Scientists are currently trying to determine the entire DNA sequence of various living things. By the end of this year, it has been predicted that the human genome sequence databases (such as GenBank and EMBL), that are already present on the net as for all the scientists to collectively work on information, will have grown to 4 billion base pairs! These databases have been growing at exponential rates. This deluge of information has necessitated the careful storage, organization and indexing of sequence information. For Example, in agricultural research, the effort to sequence the Arabidopsis genome will require determining the sequence of a 120 - megabase sequence. Computers can greatly assist in storing and managing all of this information.
2. Data analysis
Results generated from DNA sequencing could identify genes, regulatory sequences and other functions. Once the information of the DNA sequence has been determined, the next step is to find out what these genes code for. Comparing one DNA sequence to another amongst closely related organisms assists these processes. Computers can help compare DNA sequences and look for homologies, or related strands of DNA. One can also compare DNA sequences to determine how closely two different species are related on an evolutionary scale.

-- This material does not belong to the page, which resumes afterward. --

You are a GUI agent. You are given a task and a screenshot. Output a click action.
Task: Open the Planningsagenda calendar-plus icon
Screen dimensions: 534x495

The goal of biology, in the era of the genome projects, is to develop a quantitative understanding of how living things are built from the genome that encodes them. Cracking the genome code is complex. At the very simplest level, we still have difficulty identifying unknown genes by computer analysis of genomic sequence. Beyond the single-molecule level, the challenges are immense. As datatypes beyond DNA, RNA, and protein sequence begin to undergo the same kind of explosion, simply managing, accessing, and presenting this data to users in an intelligible form is a critical task. Human-computer interaction specialists need to work closely with academic and clinical researchers in the biological sciences to manage such staggering amounts of data. Biological data is very complex and interlinked. A spot on a DNA array, for instance, is connected not only to immediate information about its intensity, but to layers of information about genomic location, DNA sequence, structure, function, and more. Creating information systems that allow biologists to seamlessly follow these links without getting lost in a sea of information is also a huge opportunity for computer scientists. Finally, each gene in the genome isn't an independent entity. Multiple genes interact to form biochemical pathways, which in turn feed into other pathways. Putting genomic and biochemical data together into quantitative and predictive models of biochemistry and physiology is the work of bioinformaticians and computer scientists, mathematicians, and statisticians are also a vital part of this effort.
Biologists want to collect all of the information they can about every gene in every genome, and from that information construct models using computational techniques for analyzing how genes work together to build up and maintain a living body, whether it's a bacterium or a star quarterback!
Can they do it? Well, time will tell, and so will Bioinformatics!